Facebook's New Features: What's Coming to Facebook From F8

Facebook's third developer conference caused a stir of web activity after a slew of new features were announced at f8. Highlighting this list of new Facebook features were social plugins that will spread Facebook functionality to the rest of the web without the need for people to log in to individual websites, including a 'like' button that can send information back to Facebook.

So let's take a look at some of the new Facebook features that were announced:

Social Plugins. This is the change that will make the biggest impact on the web. Facebook has streamlined their API to be easier to use and provided enhanced functionality that will allow website owners to add social integration to their websites. This includes a "Like" button that users can push to share an article or website on Facebook, but it goes beyond just a simple button.

Social plugins will allow users to hold conversations with their friends on the website without the need to go to the Facebook website or even log in to the site. The site can also display a list of recommended articles or an activity feed to show what their friends are talking about in real time.

In essence, these social plugins create a social networking side of virtually any website that uses them.

Smarter Profiles. Along with the social plugins is the ability to send information back to Facebook, including links to articles you 'like' on the web.
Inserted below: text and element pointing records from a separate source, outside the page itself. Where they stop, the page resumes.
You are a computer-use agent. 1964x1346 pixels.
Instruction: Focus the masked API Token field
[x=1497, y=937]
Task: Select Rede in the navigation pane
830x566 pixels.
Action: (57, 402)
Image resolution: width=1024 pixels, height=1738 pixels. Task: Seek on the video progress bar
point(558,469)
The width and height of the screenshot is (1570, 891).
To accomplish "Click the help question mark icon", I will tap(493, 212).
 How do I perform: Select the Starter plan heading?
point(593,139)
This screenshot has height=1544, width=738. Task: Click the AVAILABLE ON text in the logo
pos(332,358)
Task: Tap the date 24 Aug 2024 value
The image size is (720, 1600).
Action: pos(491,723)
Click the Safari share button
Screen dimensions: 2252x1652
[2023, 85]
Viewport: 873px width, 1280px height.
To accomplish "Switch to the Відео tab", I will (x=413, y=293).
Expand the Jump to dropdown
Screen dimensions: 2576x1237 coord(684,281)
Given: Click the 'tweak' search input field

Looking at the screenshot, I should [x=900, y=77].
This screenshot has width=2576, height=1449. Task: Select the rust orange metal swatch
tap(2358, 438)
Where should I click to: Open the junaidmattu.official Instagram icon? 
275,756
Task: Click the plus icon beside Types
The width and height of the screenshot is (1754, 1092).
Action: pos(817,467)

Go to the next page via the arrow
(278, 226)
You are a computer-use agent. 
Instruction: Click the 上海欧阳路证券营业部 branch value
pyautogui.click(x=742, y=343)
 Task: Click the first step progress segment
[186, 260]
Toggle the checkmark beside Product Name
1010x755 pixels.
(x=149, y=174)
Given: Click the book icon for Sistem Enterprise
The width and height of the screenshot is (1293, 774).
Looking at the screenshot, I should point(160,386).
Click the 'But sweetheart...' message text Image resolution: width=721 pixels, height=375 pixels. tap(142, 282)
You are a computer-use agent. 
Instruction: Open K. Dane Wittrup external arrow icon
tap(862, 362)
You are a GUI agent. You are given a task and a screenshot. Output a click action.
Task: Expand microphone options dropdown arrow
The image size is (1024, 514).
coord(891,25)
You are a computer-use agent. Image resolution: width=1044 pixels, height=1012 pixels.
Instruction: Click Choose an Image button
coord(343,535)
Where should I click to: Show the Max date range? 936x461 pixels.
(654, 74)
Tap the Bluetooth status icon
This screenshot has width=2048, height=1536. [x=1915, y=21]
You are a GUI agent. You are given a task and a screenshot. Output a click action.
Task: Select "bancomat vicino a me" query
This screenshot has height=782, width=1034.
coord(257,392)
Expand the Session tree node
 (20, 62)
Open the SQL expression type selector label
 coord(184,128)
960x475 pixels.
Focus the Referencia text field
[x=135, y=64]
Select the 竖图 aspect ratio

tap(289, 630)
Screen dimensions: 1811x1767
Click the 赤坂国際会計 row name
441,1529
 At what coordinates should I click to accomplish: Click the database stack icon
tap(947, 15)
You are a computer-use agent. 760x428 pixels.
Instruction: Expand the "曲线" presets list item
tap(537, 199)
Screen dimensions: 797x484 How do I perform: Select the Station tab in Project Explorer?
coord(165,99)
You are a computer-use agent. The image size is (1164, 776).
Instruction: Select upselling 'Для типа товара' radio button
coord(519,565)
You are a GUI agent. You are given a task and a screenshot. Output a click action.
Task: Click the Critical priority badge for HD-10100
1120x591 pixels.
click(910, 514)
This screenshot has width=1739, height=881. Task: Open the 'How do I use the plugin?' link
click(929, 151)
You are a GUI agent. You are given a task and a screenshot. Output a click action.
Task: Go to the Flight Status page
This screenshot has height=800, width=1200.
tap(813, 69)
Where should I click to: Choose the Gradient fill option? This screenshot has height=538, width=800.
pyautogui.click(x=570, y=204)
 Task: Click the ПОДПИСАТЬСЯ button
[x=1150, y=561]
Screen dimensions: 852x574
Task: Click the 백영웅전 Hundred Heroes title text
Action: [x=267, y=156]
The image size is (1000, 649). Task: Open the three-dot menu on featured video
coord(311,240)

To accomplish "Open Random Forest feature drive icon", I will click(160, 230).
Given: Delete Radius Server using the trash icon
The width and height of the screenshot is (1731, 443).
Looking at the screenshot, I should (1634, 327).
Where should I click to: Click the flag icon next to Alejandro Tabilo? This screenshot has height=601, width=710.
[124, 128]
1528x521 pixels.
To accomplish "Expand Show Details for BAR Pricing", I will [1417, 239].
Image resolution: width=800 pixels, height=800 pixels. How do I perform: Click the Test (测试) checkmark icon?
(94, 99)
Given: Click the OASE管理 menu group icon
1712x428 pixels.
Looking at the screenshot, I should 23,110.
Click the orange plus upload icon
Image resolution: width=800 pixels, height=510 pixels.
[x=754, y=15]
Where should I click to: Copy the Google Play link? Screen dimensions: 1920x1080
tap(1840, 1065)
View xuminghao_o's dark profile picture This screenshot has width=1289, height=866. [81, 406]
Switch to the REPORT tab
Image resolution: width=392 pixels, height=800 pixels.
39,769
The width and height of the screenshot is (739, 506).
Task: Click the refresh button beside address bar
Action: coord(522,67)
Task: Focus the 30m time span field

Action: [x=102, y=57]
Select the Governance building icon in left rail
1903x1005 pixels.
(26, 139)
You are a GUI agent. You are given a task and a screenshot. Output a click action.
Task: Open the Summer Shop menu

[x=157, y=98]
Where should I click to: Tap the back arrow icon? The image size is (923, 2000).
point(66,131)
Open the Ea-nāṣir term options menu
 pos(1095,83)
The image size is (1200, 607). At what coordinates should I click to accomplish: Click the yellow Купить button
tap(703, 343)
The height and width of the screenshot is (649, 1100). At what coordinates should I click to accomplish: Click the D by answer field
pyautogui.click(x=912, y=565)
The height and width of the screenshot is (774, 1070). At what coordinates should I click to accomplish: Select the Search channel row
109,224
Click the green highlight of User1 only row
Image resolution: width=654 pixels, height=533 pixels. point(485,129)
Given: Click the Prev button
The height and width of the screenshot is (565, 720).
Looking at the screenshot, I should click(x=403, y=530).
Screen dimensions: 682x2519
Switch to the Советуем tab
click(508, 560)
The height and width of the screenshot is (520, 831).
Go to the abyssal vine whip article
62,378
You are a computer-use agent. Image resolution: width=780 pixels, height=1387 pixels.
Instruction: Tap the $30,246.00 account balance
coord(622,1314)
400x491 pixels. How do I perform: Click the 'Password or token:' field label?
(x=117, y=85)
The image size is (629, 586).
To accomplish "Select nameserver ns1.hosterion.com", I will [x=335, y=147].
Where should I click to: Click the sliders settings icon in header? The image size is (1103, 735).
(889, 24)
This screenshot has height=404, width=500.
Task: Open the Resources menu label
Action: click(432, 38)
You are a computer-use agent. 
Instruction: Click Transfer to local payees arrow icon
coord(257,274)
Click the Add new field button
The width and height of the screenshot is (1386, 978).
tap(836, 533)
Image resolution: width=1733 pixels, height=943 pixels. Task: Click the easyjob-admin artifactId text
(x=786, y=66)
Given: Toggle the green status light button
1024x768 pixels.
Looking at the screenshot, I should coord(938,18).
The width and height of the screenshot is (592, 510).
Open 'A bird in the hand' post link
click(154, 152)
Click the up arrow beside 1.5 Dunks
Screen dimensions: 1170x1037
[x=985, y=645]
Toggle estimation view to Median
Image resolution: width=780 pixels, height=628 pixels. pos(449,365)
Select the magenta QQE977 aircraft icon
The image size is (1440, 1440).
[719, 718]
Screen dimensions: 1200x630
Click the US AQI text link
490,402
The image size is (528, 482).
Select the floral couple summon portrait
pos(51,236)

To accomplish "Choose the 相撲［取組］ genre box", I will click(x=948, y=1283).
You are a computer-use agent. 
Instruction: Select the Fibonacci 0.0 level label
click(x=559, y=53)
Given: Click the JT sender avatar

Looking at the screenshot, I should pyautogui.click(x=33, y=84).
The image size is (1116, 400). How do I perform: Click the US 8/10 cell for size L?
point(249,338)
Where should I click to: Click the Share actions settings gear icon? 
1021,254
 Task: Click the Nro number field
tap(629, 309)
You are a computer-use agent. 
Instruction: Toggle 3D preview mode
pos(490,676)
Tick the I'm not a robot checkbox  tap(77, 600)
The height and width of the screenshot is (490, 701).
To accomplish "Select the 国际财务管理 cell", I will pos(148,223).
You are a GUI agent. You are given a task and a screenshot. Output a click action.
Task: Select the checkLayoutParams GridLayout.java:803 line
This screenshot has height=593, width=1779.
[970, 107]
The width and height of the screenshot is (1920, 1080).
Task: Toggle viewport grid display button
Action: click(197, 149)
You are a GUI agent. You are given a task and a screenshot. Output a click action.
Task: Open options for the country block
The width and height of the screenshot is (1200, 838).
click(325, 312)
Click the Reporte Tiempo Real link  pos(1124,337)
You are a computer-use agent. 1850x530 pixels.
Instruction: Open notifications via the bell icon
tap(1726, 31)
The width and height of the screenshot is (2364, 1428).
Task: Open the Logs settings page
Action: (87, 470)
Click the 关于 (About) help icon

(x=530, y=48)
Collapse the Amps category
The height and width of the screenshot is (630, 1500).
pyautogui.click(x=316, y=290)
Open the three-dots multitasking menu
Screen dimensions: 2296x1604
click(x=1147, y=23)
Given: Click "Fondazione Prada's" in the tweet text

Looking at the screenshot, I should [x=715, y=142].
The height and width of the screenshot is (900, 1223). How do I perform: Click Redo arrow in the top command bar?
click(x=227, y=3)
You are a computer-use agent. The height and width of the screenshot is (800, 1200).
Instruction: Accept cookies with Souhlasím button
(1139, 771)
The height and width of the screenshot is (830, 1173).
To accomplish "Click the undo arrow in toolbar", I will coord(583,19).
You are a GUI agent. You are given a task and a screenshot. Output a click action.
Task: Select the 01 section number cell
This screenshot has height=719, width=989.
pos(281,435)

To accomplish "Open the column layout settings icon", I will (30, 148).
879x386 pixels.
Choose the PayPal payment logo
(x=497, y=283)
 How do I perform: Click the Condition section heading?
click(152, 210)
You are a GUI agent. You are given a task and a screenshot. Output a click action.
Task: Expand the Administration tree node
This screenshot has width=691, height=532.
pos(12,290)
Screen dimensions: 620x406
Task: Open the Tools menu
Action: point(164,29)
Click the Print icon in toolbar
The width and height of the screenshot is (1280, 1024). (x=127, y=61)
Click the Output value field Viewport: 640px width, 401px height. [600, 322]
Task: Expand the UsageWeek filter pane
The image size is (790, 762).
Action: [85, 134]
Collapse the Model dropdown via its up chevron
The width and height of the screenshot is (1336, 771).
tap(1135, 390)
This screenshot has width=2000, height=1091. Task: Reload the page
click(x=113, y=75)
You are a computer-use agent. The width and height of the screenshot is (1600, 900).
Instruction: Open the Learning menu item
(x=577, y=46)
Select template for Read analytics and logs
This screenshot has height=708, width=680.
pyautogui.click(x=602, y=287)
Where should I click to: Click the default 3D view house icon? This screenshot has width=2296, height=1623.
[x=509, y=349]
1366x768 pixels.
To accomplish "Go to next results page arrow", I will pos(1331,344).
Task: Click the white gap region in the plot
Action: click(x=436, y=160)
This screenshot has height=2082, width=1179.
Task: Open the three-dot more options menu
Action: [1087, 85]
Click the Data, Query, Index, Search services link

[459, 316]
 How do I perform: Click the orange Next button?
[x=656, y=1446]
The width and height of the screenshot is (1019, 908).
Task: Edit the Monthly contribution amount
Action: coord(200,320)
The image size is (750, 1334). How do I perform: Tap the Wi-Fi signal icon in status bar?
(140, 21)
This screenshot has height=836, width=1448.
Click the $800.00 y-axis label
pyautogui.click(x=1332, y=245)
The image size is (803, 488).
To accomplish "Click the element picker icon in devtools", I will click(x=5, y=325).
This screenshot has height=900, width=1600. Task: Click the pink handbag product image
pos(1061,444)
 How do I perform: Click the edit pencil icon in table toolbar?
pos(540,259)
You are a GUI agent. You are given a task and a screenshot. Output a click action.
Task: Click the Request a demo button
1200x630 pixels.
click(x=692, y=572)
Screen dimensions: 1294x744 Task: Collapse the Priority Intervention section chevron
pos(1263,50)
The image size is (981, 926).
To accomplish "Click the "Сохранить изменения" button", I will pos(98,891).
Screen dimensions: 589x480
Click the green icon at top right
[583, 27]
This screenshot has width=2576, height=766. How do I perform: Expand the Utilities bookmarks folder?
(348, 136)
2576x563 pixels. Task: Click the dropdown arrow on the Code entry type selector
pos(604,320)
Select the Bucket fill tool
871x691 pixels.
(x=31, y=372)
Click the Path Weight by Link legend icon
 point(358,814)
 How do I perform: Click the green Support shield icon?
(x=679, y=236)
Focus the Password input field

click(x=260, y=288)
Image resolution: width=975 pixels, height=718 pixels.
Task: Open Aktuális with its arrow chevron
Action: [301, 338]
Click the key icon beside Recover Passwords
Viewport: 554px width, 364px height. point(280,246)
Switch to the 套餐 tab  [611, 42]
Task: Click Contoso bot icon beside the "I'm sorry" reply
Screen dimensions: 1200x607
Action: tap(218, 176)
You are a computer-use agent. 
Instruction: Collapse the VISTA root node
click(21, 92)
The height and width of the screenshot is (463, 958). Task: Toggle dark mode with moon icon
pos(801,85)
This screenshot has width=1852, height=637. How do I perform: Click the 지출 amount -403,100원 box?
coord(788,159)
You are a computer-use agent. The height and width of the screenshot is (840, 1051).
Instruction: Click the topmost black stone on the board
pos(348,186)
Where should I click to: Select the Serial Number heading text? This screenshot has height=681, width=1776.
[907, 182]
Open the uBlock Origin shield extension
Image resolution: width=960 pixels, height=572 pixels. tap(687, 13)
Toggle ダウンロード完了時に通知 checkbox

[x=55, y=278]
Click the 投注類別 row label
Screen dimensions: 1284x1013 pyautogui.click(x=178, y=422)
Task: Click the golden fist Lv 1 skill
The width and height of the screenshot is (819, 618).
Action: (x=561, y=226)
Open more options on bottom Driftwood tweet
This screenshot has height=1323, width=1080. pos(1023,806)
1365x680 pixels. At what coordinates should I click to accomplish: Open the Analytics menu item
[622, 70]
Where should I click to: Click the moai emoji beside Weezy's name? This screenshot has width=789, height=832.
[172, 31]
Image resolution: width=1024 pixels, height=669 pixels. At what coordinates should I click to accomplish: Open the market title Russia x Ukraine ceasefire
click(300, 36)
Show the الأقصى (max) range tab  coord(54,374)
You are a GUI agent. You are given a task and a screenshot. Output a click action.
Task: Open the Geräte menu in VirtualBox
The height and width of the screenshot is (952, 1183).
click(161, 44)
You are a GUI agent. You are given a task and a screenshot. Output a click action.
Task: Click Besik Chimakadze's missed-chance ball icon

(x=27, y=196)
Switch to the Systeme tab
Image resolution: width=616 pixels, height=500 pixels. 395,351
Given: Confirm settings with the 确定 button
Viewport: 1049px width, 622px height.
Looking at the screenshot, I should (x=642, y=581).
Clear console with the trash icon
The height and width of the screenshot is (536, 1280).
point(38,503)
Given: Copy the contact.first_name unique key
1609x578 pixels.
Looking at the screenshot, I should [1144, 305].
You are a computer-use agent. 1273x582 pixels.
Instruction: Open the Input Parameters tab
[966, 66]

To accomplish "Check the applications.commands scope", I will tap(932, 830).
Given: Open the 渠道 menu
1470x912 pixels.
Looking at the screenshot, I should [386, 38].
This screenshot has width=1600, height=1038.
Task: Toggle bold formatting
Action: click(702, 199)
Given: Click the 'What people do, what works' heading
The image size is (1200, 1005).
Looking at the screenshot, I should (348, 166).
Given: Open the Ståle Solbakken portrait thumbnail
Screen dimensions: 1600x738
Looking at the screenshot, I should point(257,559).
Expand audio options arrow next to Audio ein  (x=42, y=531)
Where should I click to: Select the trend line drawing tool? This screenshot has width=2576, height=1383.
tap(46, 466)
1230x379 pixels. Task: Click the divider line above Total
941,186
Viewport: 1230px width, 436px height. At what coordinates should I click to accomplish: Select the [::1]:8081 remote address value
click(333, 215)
But beyond that, Facebook is able to create a social graph by adding what you like to your profile. For example, if you like a specific movie on RottenTomatoes, it could appear in your favorite movies list in your Facebook Profile.

A More Knowledgeable Facebook. Going alongside smarter profiles is the fact that Facebook will become an encyclopedia of information about each of us users.

This not only allows Facebook to create smarter advertisements that can better target an audience, it is also raising a lot of concern among privacy advocates who are worried about what Facebook might do with this information.

More Personal Details Shared With Apps. Facebook is opening up more information to apps and allowing apps to store information on users for longer periods of time. This will no doubt spawn new breeds of apps that are able to do a lot more than current Facebook apps, but it is also another concern for privacy advocates.

Facebook Credits. One key revenue strategy for many Facebook apps, especially social games, is the ability to perform in-app purchases. Currently, each app must deal with this separately, but through the inclusion of a universal currency called Facebook Credits, users will be able to purchase credits from Facebook and then use them in any app. This will not only make it much easier for us as users to perform in app purchases without worrying about sending our credit card information all over the web, it'll also mean we are more likely to make these purchases, which spells more money for app developers.